# About this task
Below are the records; copy out every line that holds the word "agent".

# Given entries
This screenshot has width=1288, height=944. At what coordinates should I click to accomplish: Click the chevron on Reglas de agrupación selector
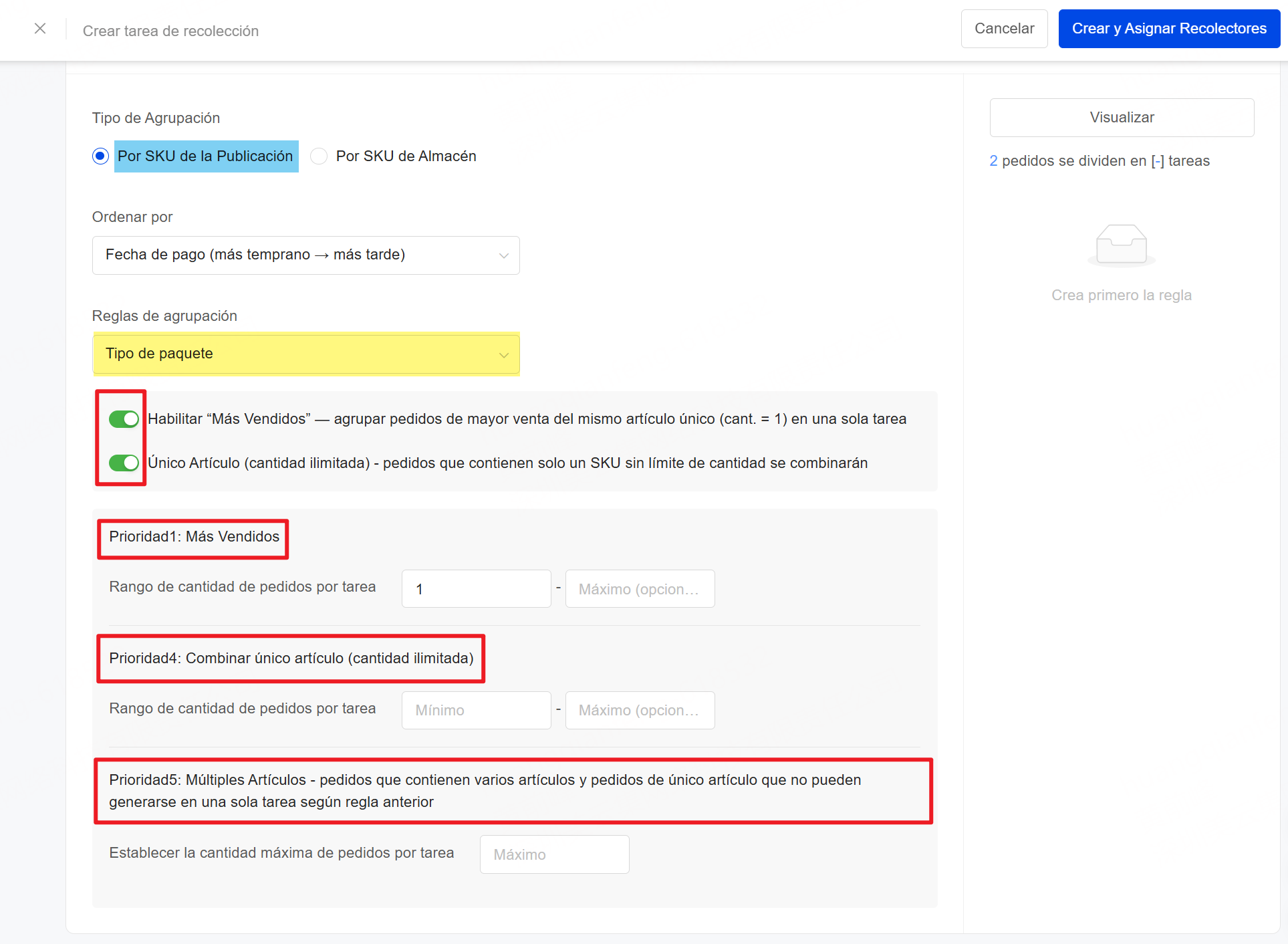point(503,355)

--

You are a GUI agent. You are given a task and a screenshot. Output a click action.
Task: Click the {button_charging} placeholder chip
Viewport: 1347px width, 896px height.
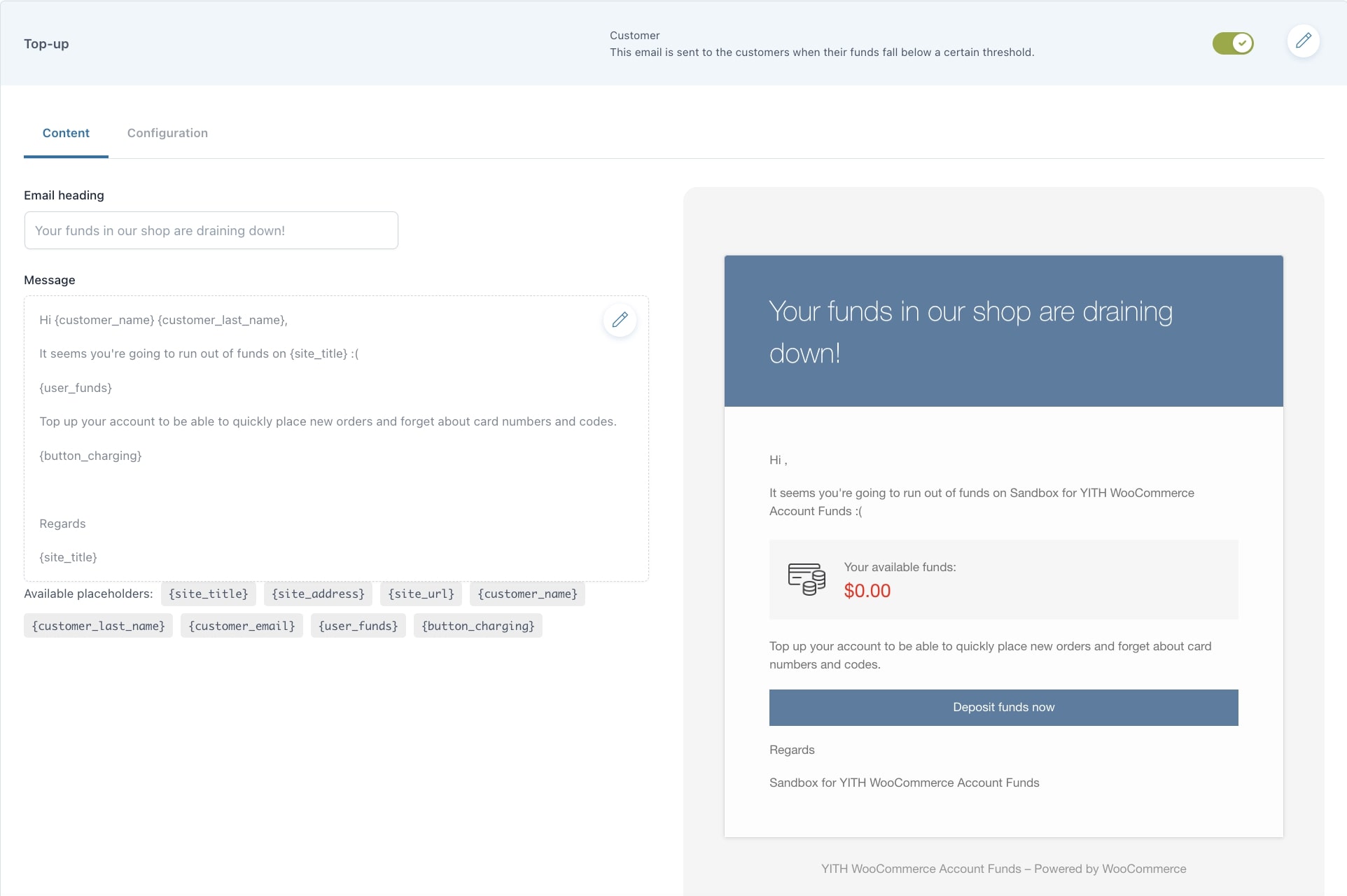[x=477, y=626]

--

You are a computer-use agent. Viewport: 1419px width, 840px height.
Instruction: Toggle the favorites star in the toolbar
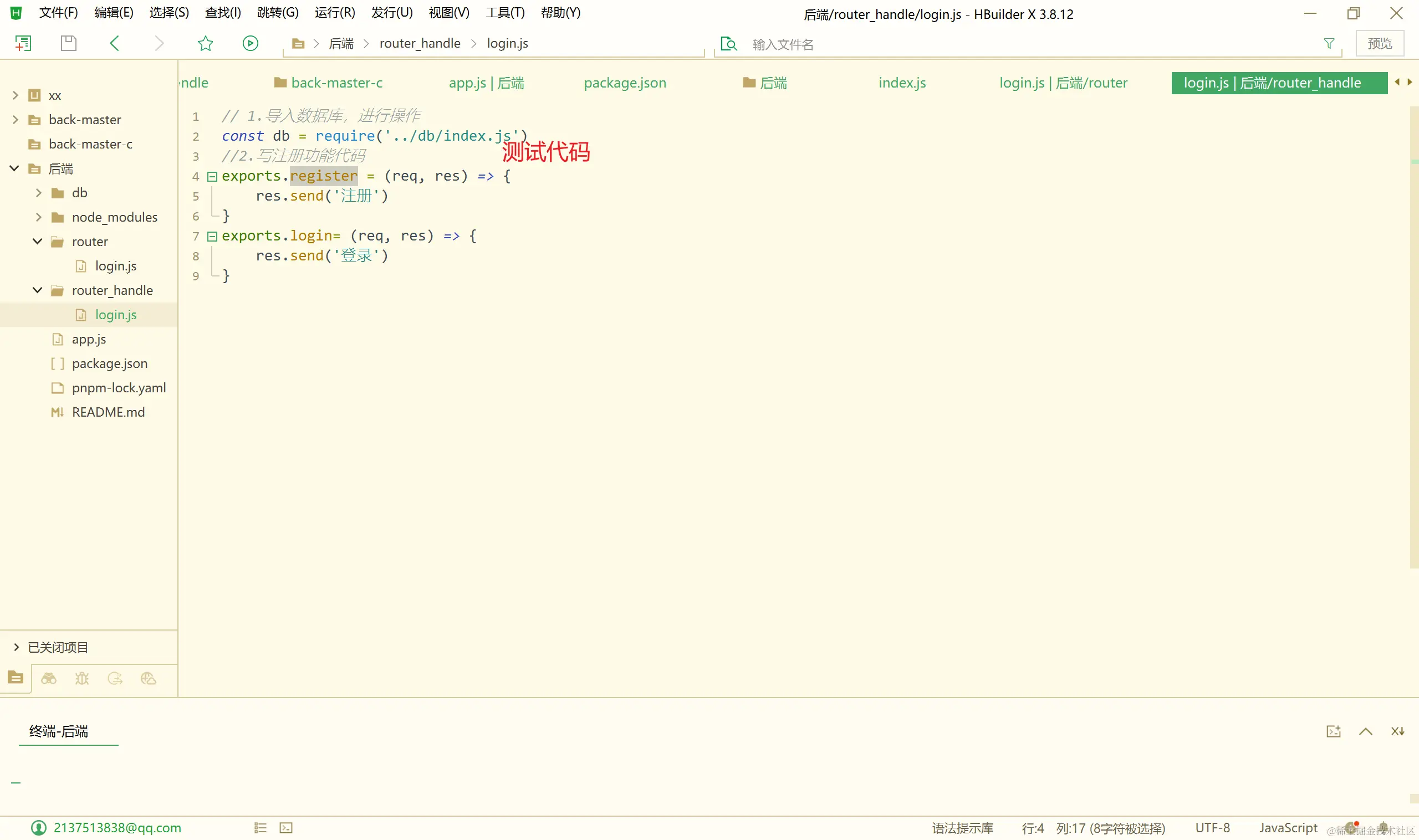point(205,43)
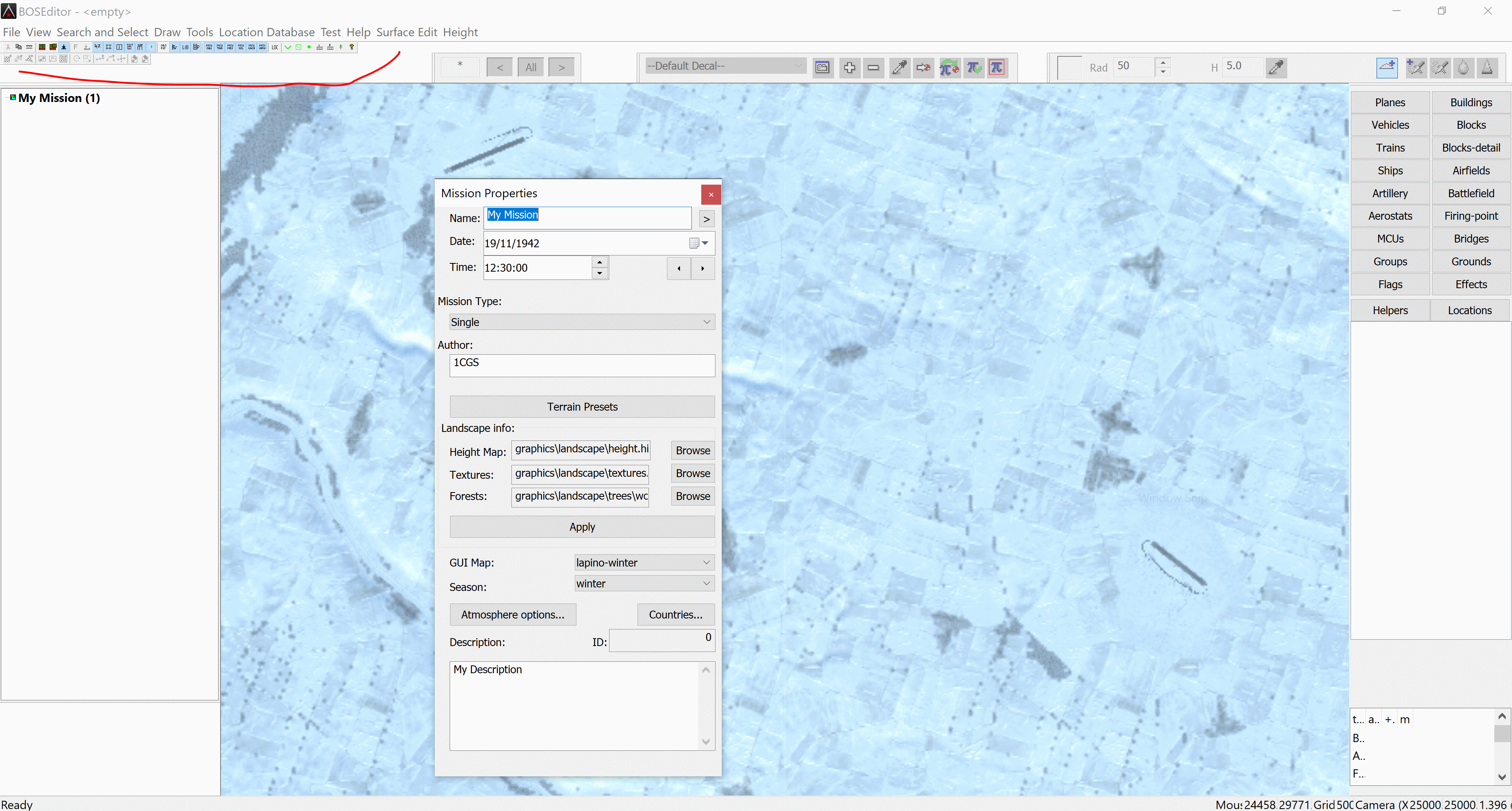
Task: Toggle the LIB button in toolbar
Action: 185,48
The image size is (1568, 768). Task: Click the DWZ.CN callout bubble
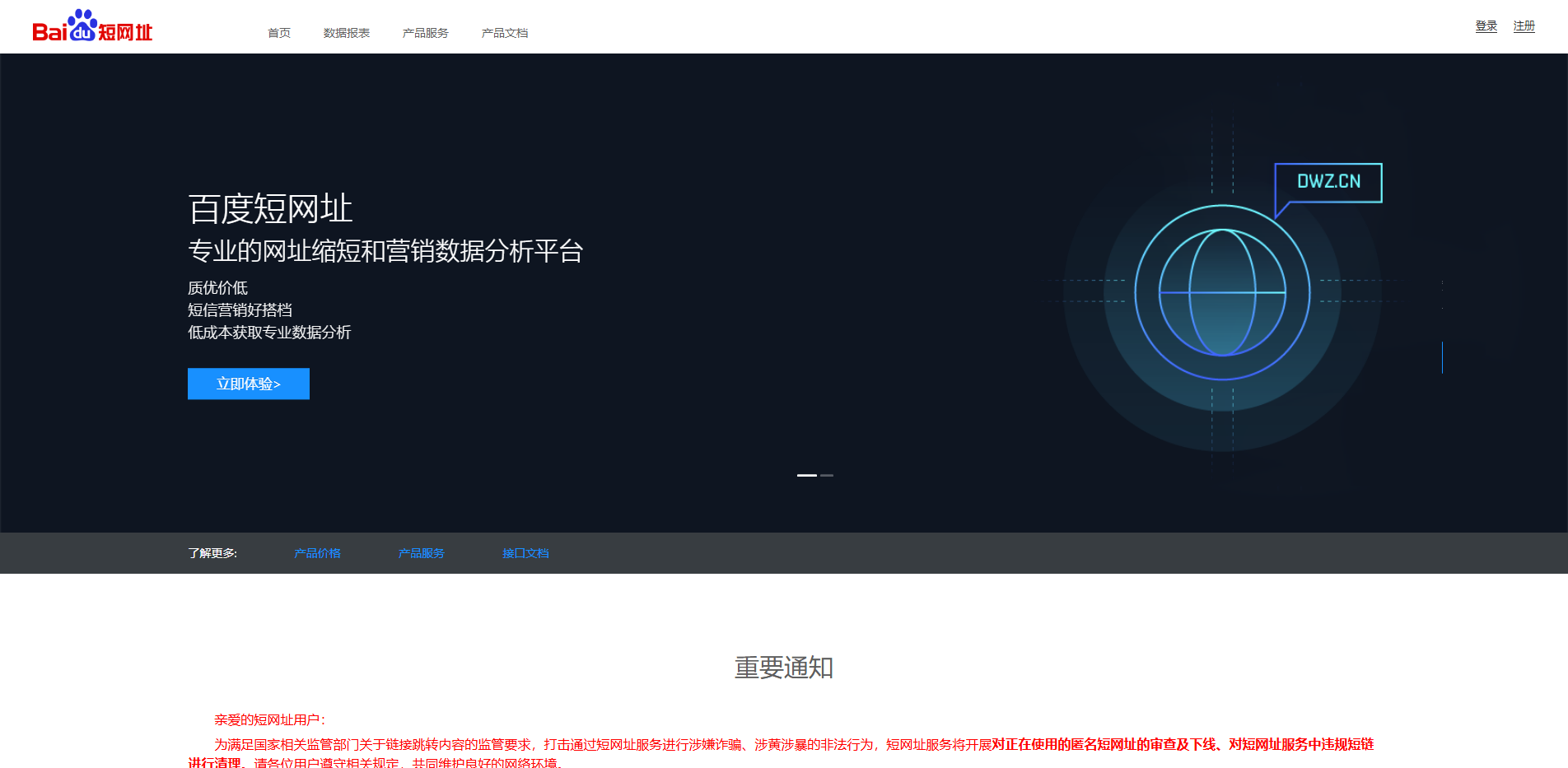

# Task result
You are a GUI agent. You are given a task and a screenshot. Output a click action.
You are a computer-use agent. Viewport: 1419px width, 840px height.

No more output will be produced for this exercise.